Este libro ha afirmado que desde el amanecer de la era moderna ha habido tres nuevas “ciencias de la política”, ciencias que han probado ser todas indispensables para tres nuevos mundos: la política de los siglos dieciséis y diecisiete que enfatizó el poder soberano; la política de los siglos dieciocho y diecinueve, que resaltó la libertad individual (y una gran parte de la democracia tocquevilliana); y la política del siglo veinte, que destacó al bienestar social. Nuestra Cuarta Revolución es un intento de re-imaginar la ciencia de la política, a la luz de nueva tecnología y de nuevas presiones políticas.

En el último capítulo habíamos visto la mecánica de la Cuarta Revolución. ¿Qué es lo que se está haciendo alrededor del mundo para hacer que el estado sea más eficiente? Las barreras para el progreso que William Baumol y otros identificaron, se han visto debilitadas. Pero, en verdad, podemos avanzar tan sólo un poco con reformas pragmáticas. Los intereses particulares siempre podrán frustrar a los reformistas pragmáticos, si aquellos continúan representando la instancia moral suprema. Son las ideas que lo animan y que determinan el funcionamiento del estado, las que en alto grado, de la misma manera, hacen que los sistemas operativos determinen el funcionamiento de las computadoras. La crisis del estado va mucho más allá de una crisis organizacional. Es una crisis de ideas.

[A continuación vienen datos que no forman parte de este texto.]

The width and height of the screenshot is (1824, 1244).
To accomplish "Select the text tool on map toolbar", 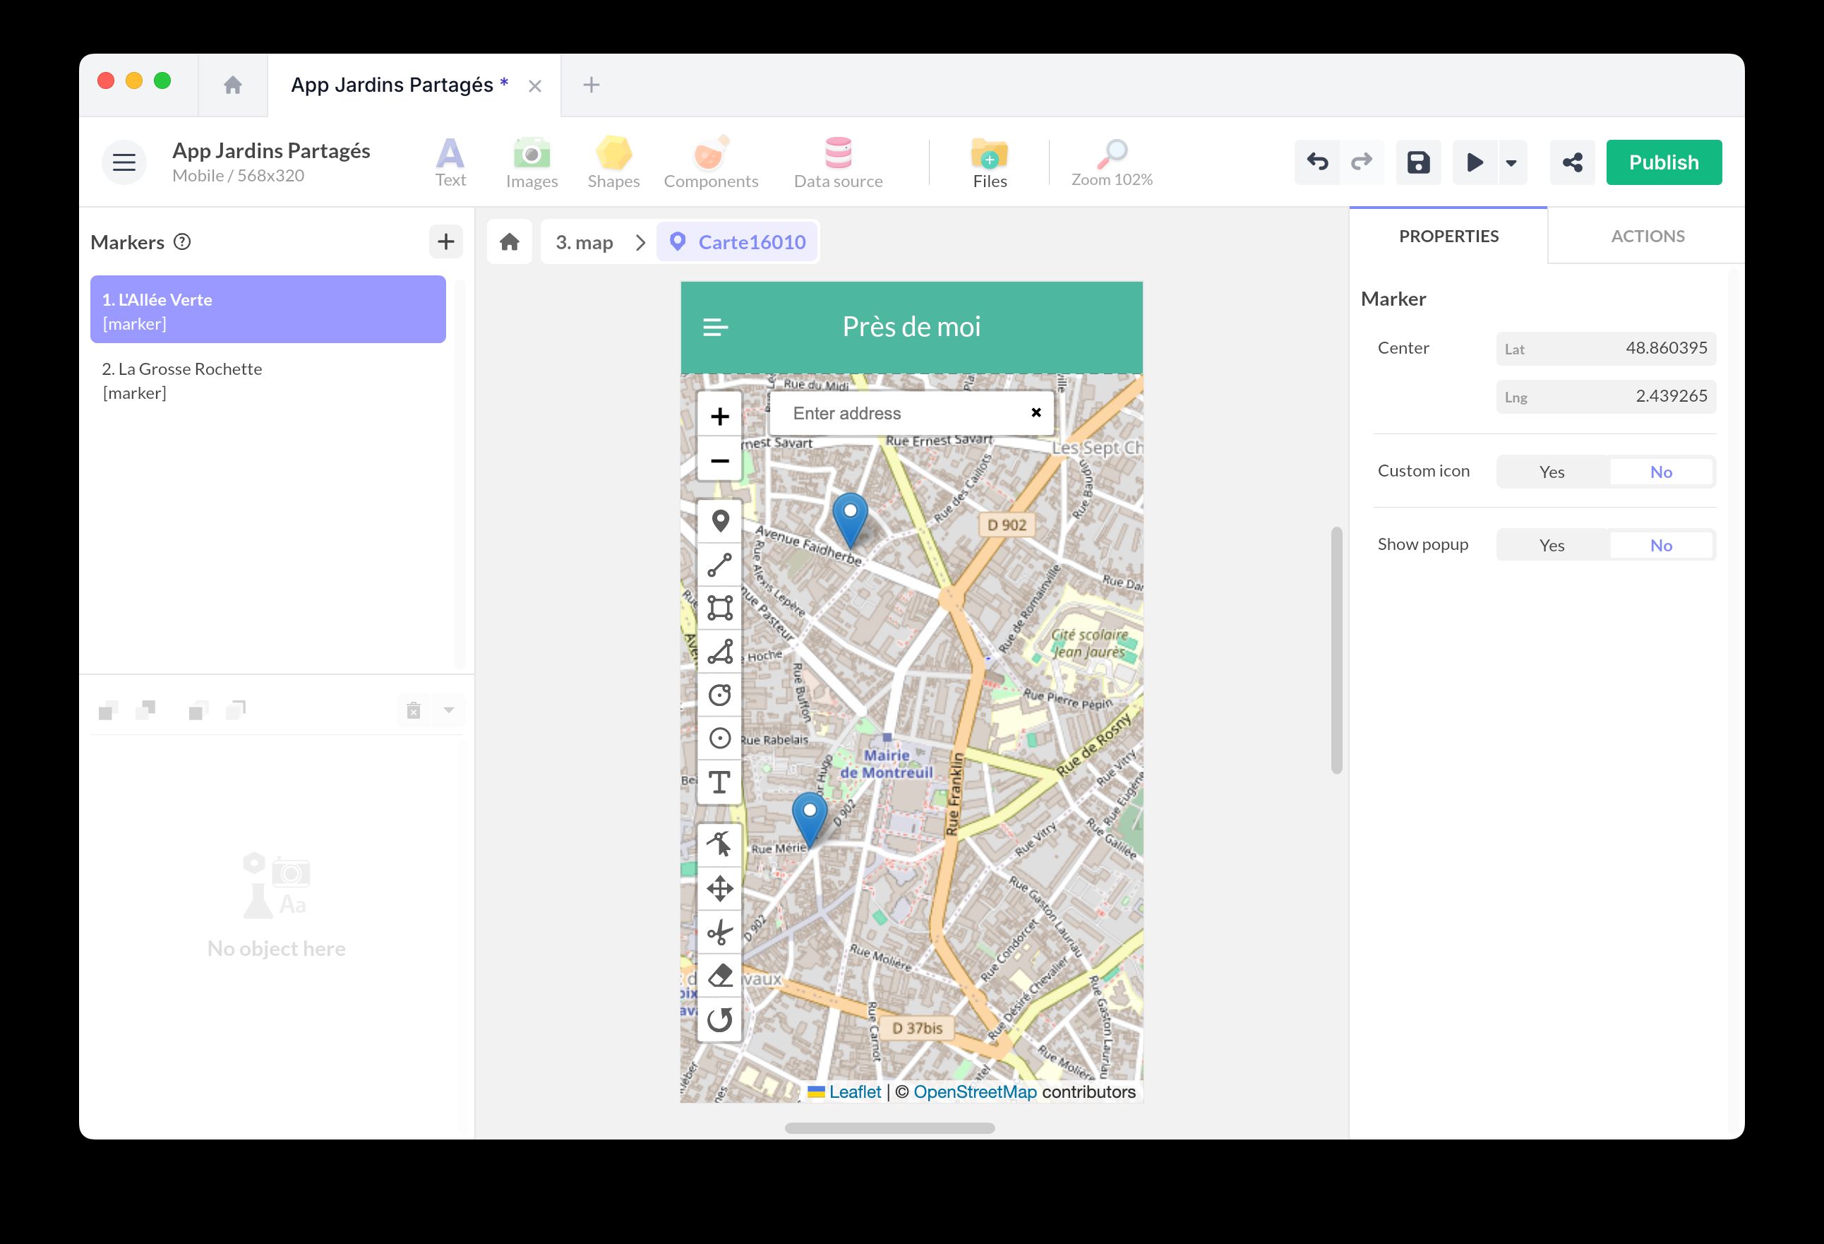I will point(720,782).
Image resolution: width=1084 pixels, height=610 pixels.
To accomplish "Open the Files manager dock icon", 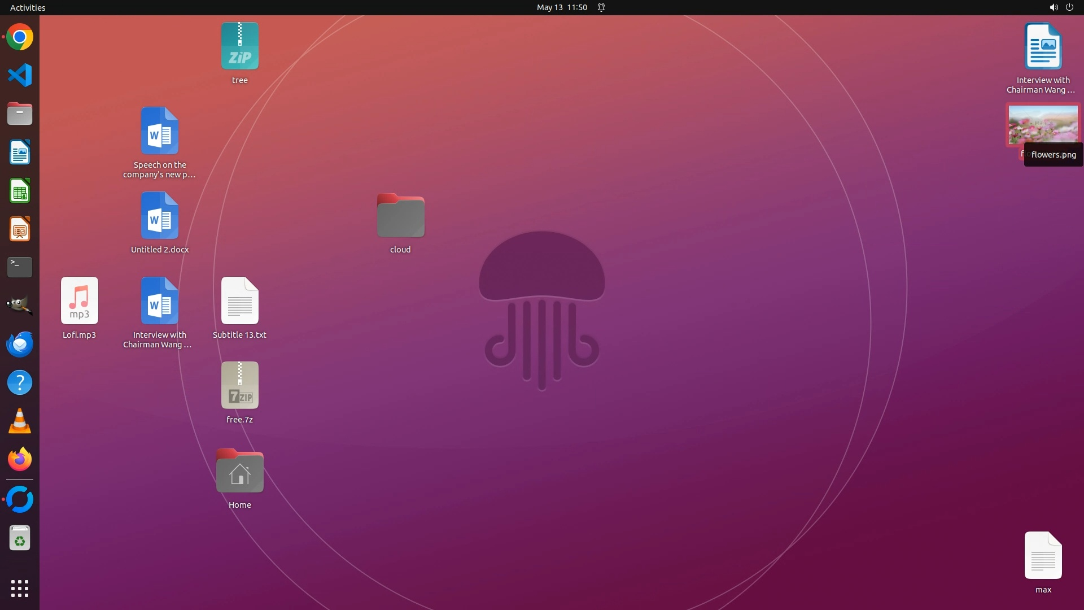I will pyautogui.click(x=20, y=114).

El contrato social entre el estado y el individuo necesita ser objeto de escrutinio con el mismo espíritu con que Hobbes y Mill lo examinaron. El siglo veinte ha visto al estado agregando una serie de ideales a aquellos de Hobbes del orden y al de Mill de libertad. Hemos terminado con conceptos mucho más extendidos de lo que significa igualdad y a lo que le derecho a uno tener una ciudadanía. Demasiado extendidos. El estado se ha abotagado y abrumado. Aún si fuera dirigido por los más eficientes burócratas del mundo, el estado sería aún un desastre gigantesco: agrandado por la ambición de aquí y de allá, por objetivos en conflicto. Peor aún, el estado se ha venido convirtiendo en un enemigo de la libertad.

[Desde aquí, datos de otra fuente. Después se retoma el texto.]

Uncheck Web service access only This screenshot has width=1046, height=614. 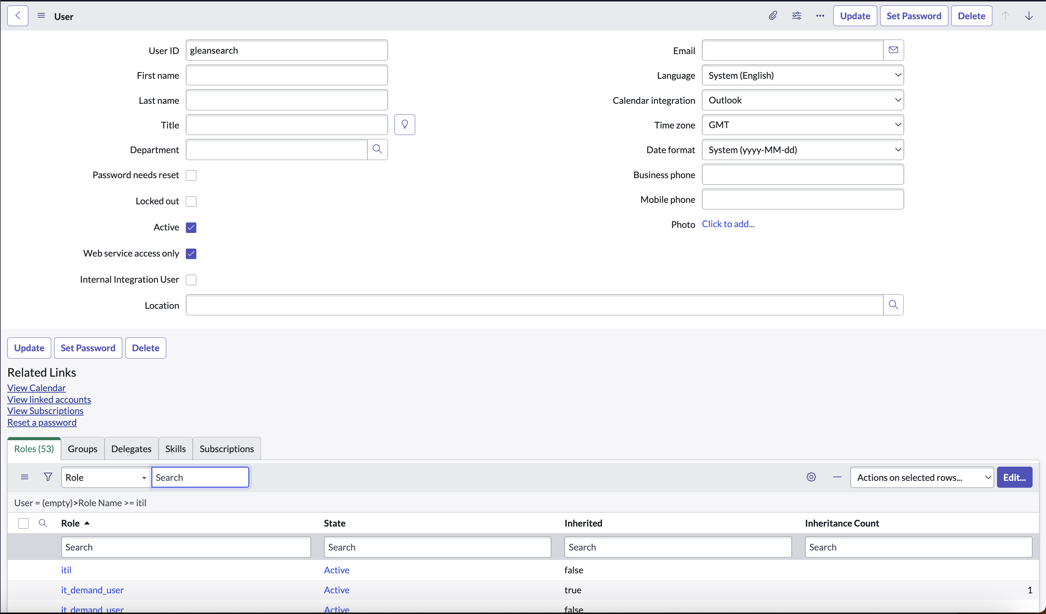(191, 254)
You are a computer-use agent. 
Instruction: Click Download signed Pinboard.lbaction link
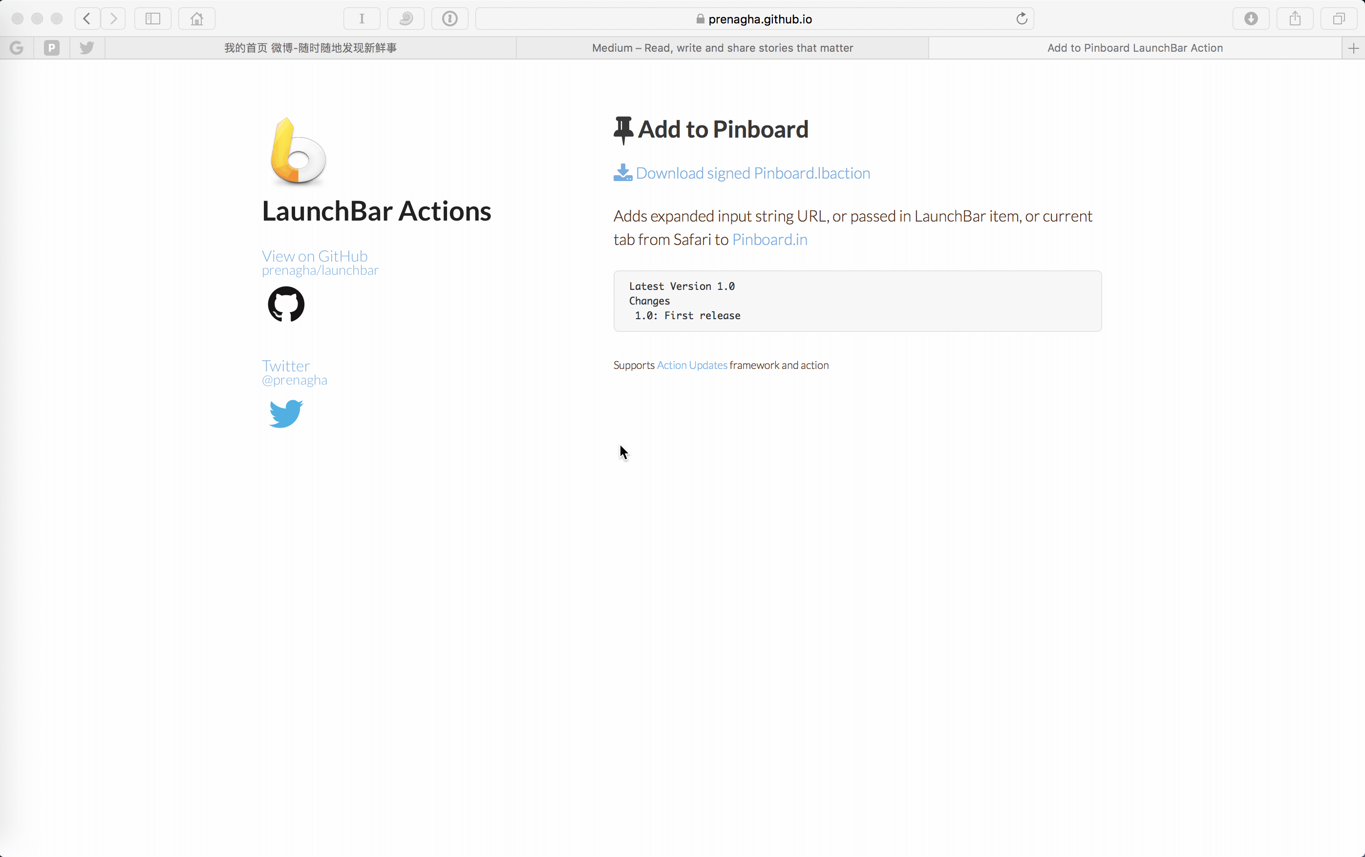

La revolución que más nos inspira a nosotros es, por lo tanto, aquella que está más firmemente enraizada en la libertad. Los gobiernos occidentales necesitan recapturar el espíritu de los grandes liberales de los siglos diecisiete y dieciocho: los Padres Fundadores de los Estados Unidos, John Stuart Mill y Thomas Babington Macaulay en Inglaterra, Alexis de Tocqueville y Nicolás de Condorcet en Francia. Existen similitudes entre el estado hinchado, impulsado por el clientelismo de principios de la era victoriana y el estado empujado por el derecho al subsidio de nuestra época. Nuestro Leviatán está tan lejos del espíritu de la edad de la Internet, como el estado de principios de la era victoriana lo estaba con respecto a la era del ferrocarril: Se chupa cantidades asombrosas de recursos, pero fracasa en sacar ventaja de la productividad que amplía las capacidades de la tecnología moderna; se adhiere al viejo mundo, al tiempo que pierde contacto con los elementos más vigorosos de la sociedad comercial; y su corazón democrático ha sido debilitado por la construcción de imperios y por los intereses creados. En aquel entonces los liberales lucharon por la causa que ahora debe ser defendida. Esa causa es la libertad.